#### Отрывок текста ####

Тогда повсюду возрождаются черви шпионажа, подтачивающие семейное спокойствие,
самые родственные и дружеские связи; тогда предержащие власть в областях
получают охоту выставлять свое усердие к престолу и выслуживаться - не
бдительностью о порядках и о спокойствии общественном, но открытием так
называемых злонамеренных людей и доставлением правительству пищи, возбуждающей
аппетит к жестокостям. Наша история со времен Бирона, в течение ста лет,
представляет множество таких примеров; разумеется, не печатная история.
Упомянем некоторые, еще свежие в памяти живущего поколения.
В последнее время царствования Екатерины II, она встревожилась
казнью французского короля; тотчас московский главнокомандующий князь Прозоровский
воспользовался этим, чтобы обратить на себя особенное внимание и подслужиться*7.
Чрез московского почтдиректора Пестеля, он имел копии с переписки некоторых
масонов, принадлежавших к так называемому Новиковскому обществу. Составив
записку, он поехал в Петербург и до того умел напугать императрицу тайным
мартинизмом и мнимыми замыслами этого общества - возвести на престол наследника,
что и великая сделалась слабодушною: она дала ему полную власть - арестовав
Новикова и всех его сообщников, учинить строгий розыск. Таким образом,
это общество, существовавшее более двадцатилетия и действовавшее открыто,
в ее собственных видах к просвещению России, было варварски*8 уничтожено,
зловредное. Хотя при всей нечаянности, ничего не найдено, по чему бы можно
было предать гонимых суду по законам, но тем не менее Прозоровский, чтобы
не остаться в дураках пред императрицею, умел дать этому делу такой вид,
что незабвенный россиянин Новиков с доктором своим Багрянским, вовсе не
принадлежавшим к его обществу, посажены были в Петропавловскую крепость
и томились в ней с несколькими другими невинными*9 до самой смерти императрицы.

#### Исходные данные ####

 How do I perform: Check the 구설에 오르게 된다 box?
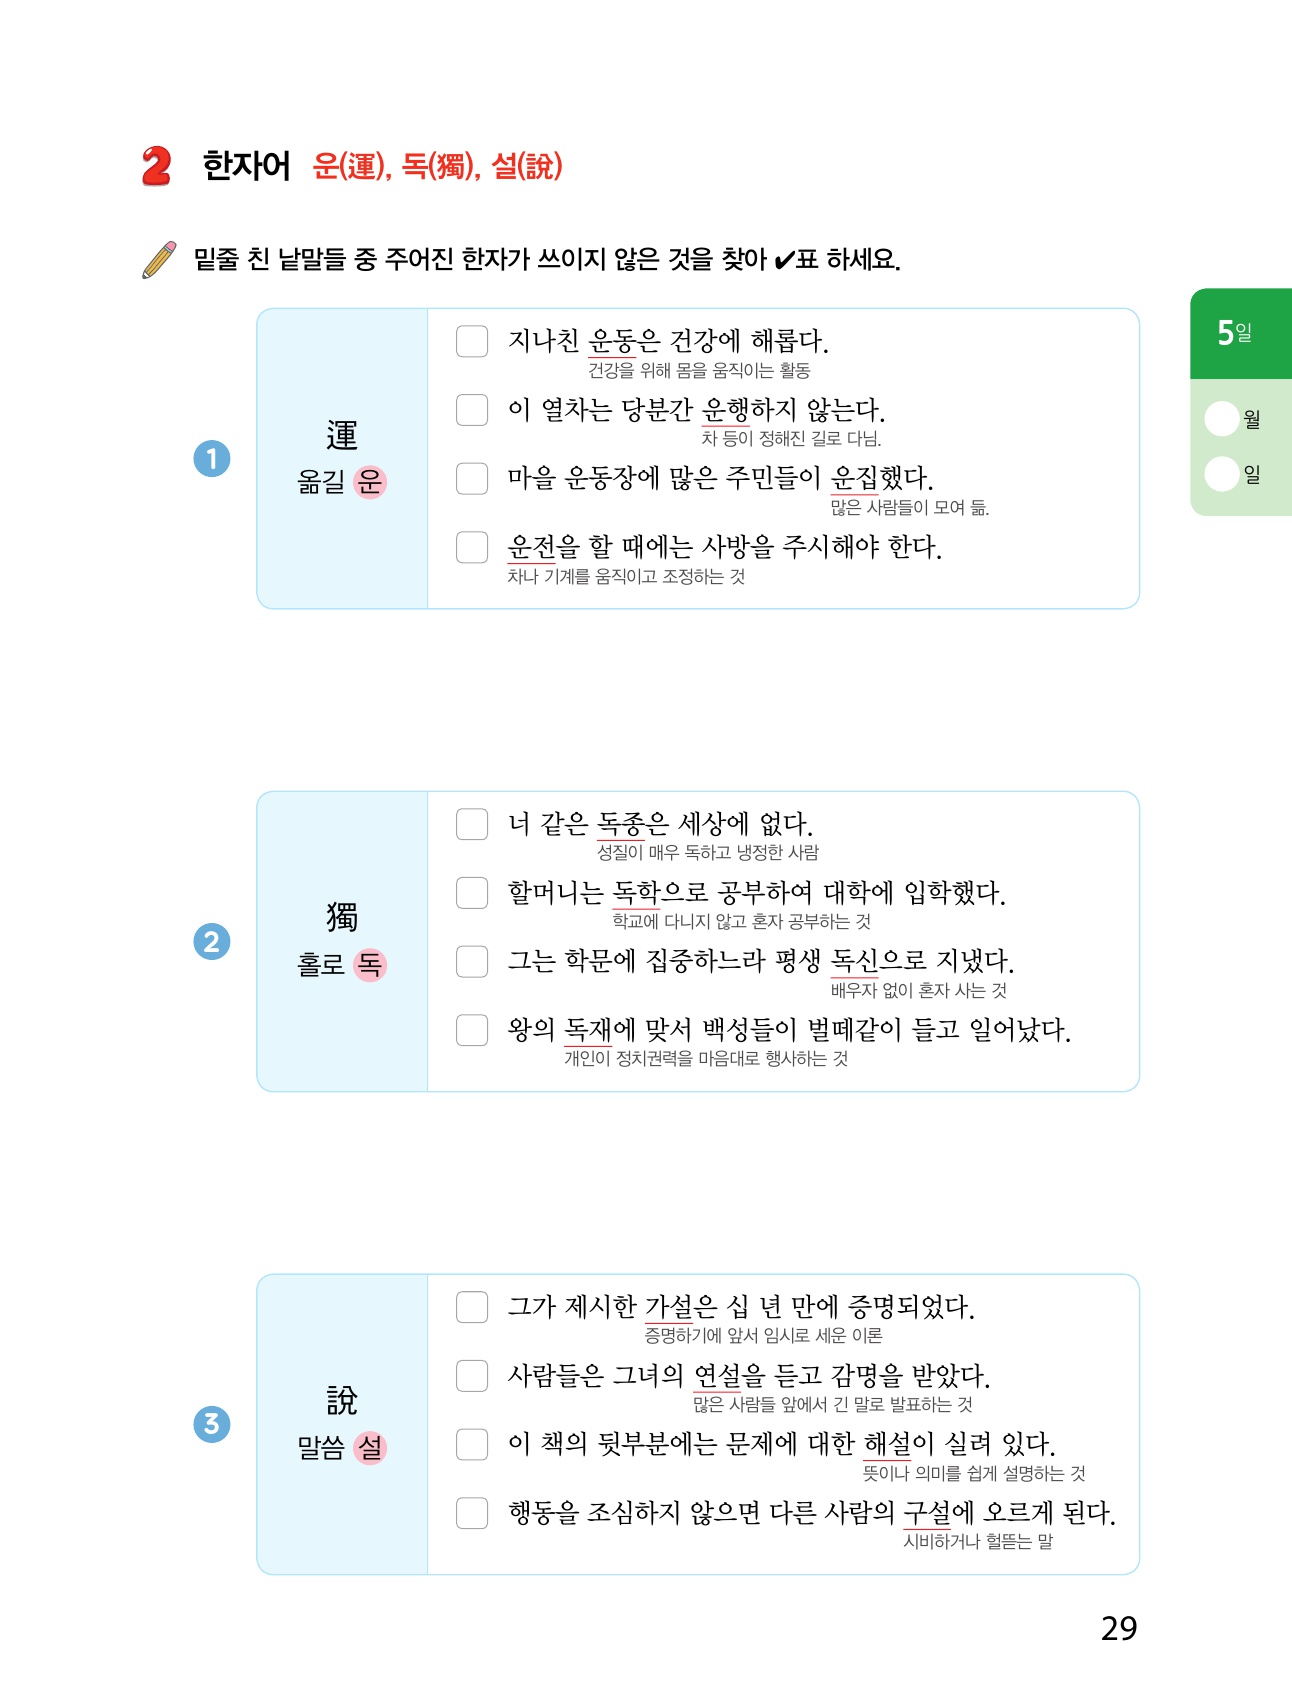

####

# Задания
1 - Через кого, по словам отрывка, князь Прозоровский получал копии переписки масонов?
2 - Замените «главнокомандующий» на «градоначальник» в куске отрывка от «Упомянем некоторые, еще» до «внимание и подслужиться*7.» и приведите этот кусок целиком.

# Ответы
1 - Через московского почтдиректора Пестеля.

2 -
Упомянем некоторые, еще свежие в памяти живущего поколения.
В последнее время царствования Екатерины II, она встревожилась
казнью французского короля; тотчас московский градоначальник князь Прозоровский
воспользовался этим, чтобы обратить на себя особенное внимание и подслужиться*7.